Zwycięski przetarg pogrąży bydgoskiego producenta - uważa konkurencja. PESA będzie zagrożeniem dla gigantów - twierdzą eksperci.
W piątek upłynie termin składania protestów na rozstrzygnięcie rekordowego w Europie przetargu. Chodzi o dostarczenie Warszawie 186 klimatyzowanych niskopodłogowych tramwajów. Zwycięzcę poznaliśmy 1 kwietnia, gdy na kilka minut przed godz. 22 Tramwaje Warszawskie poinformowały, że najlepsza oferta pochodzi od firmy PESA z Bydgoszczy. Pozostałe odrzucono z powodów formalnych. Pierwsze wagony mają dotrzeć do stolicy jesienią 2010 roku, a do Euro 2012 powinno ich już jeździć po stolicy 100.
Zwycięstwo dostawcy m.in. 15 tramwajów jeżdżących już po stolicy oraz 30 pociągów elektrycznych dla włoskich miast Bari i Mediolanu nie było niespodzianką. Po otwarciu kopert z cenami okazało się, że PESA złożyła najniższą ofertę. Propozycja bydgoskiej spółki - 1,5 mld zł - została ujawniona jako pierwsza. Wszystkie kolejne były wyższe. Tymczasem władze Warszawy przeznaczyły na inwestycję 1,8 mld zł.
- Czy powinniśmy zalicytować wyżej? Nie wiem. Oferta została przygotowana bardzo rzetelnie - mówił Jerzy Korycki, szef marketingu bydgoskiej firmy.

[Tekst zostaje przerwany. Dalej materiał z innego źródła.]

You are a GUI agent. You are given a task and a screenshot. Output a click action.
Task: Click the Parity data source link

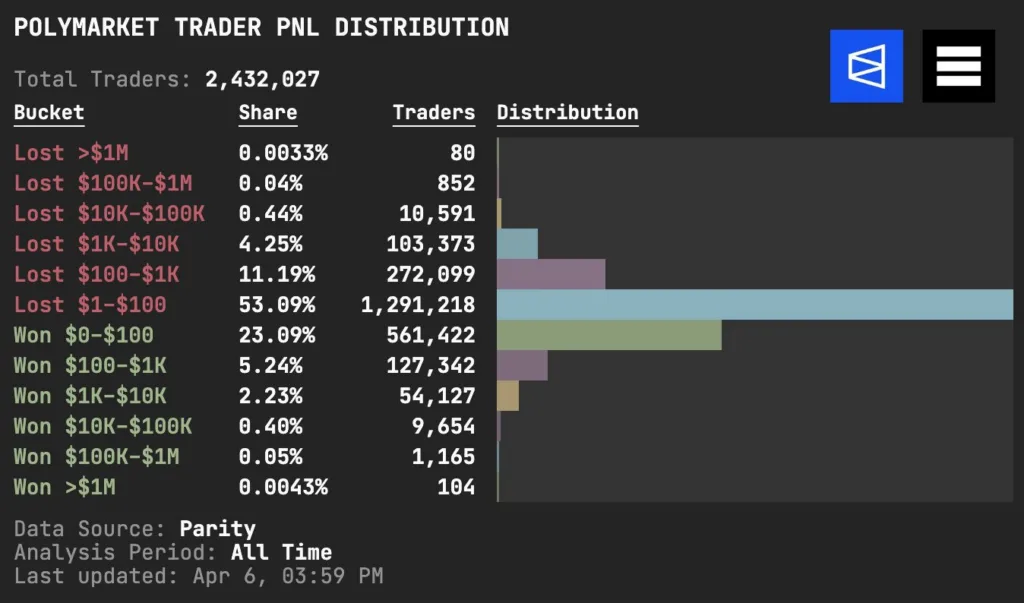pos(218,528)
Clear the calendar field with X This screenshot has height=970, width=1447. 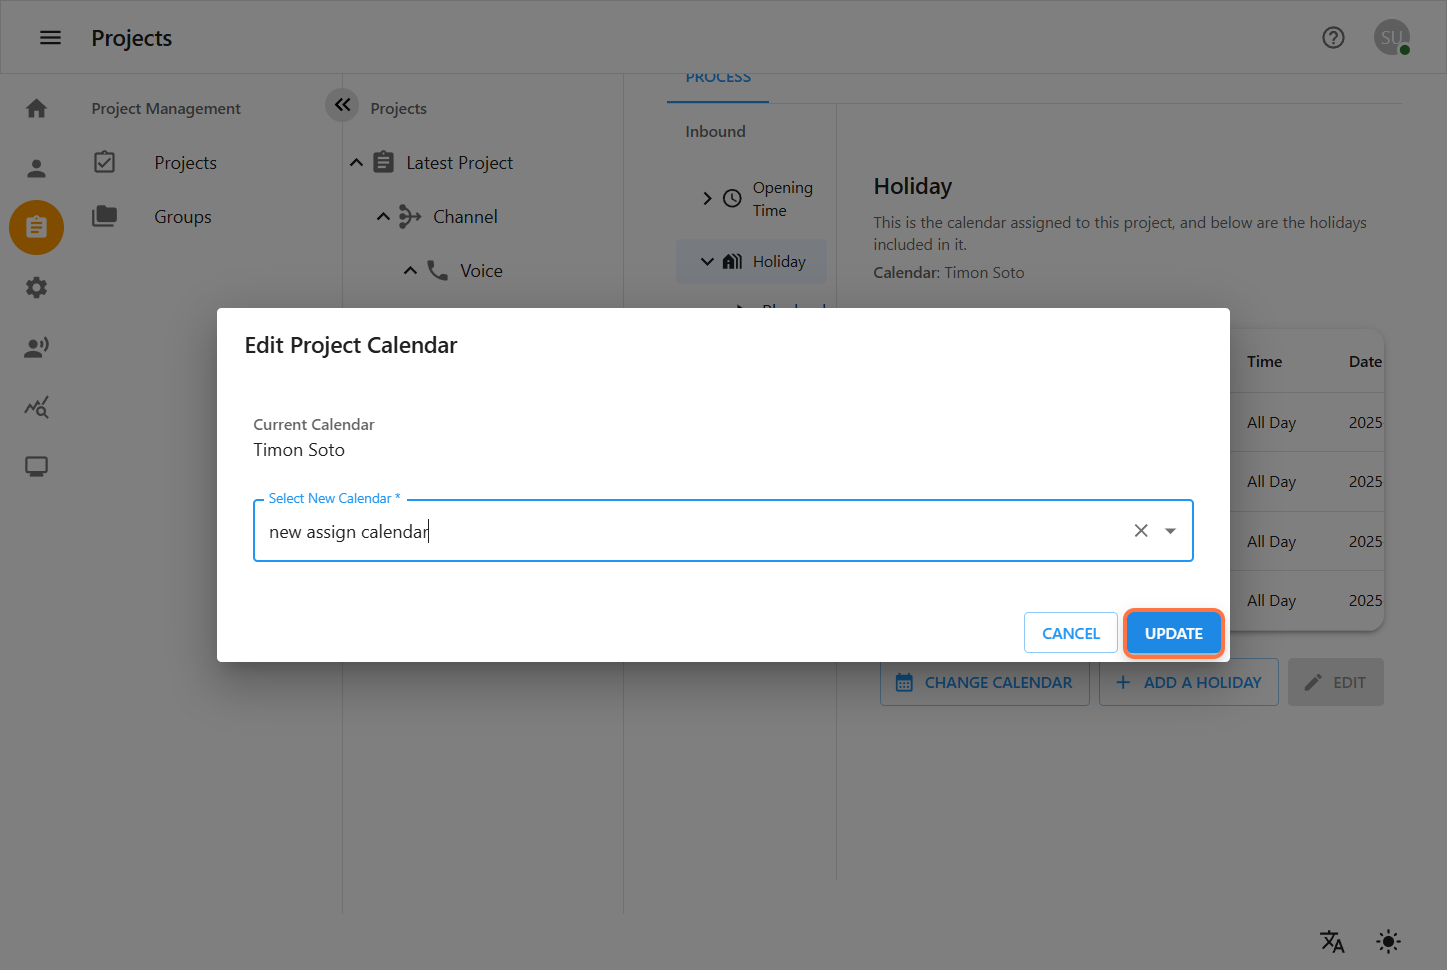click(x=1141, y=531)
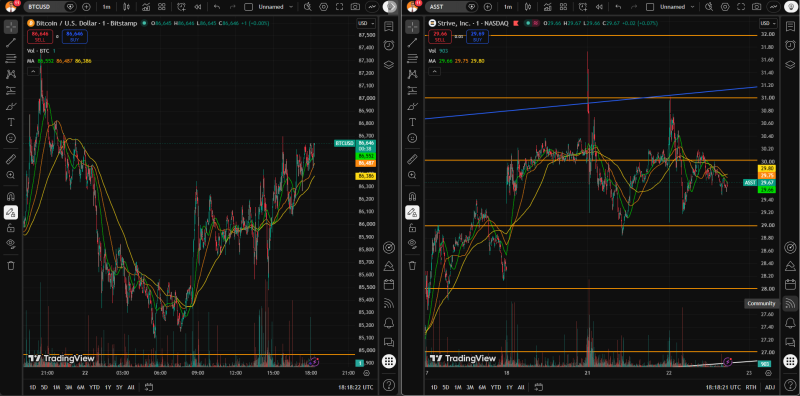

Szwajcarsko-niemiecki Stadler, który ma fabrykę w Siedlcach, zaproponował ponad 3,7 mld zł, a francuski Alstom Transport (wraz ze swoją polską fabryką Alstom Konstal) prawie 2,9 mld zł. Polsko-włoskie konsorcjum firm Newag i AnsaldoBreda zaproponowało 418 mln euro.
Konkurenci oficjalnie nie chcą komentować zaskakująco niskiej oferty polskiego producenta. Po zastrzeżeniu anonimowości mówią:
- Mogą być kłopoty z terminowym dostarczeniem tak potężnej partii tramwajów po zaoferowanej cenie. Takie zamówienia są dla wielkiej czwórki codziennością, a dla PESY to podróż w nieznane. Może sobie nie poradzić - mówią wysoko postawieni pracownicy zachodnich koncernów.
Europejska wielka czwórka to Bombardier, Stadler, Alstom oraz Siemens. Ci producenci zdominowali zachodni rynek taboru szynowego.
- PESA ma szanse na stałe dołączyć do europejskiej czołówki producentów tramwajów i pociągów. Będzie znaczącą konkurencją dla wielkiej czwórki i tego właśnie zachodnie koncerny boją się najbardziej - komentuje Adrian Furgalski z Zespołu Doradców Gospodarczych TOR.
Na razie jednak polski producent potwierdza zamiar zwolnienia 10 proc. załogi.
- Dramatycznie spadły zamówienia na naprawy taboru. Nie ma także zapowiadanych zamówień na nowe pociągi w województwach. Niewykluczone jednak, że gdy w przyszłym roku ruszy produkcja składów dla Warszawy, odbudujemy zatrudnienie - mówi Michał Żurowski z PESY.
Teraz PESA walczy w przetargach na dostawę tramwajów m.in. dla Helsinek, węgierskiego Szeged i niemieckiego Mainz.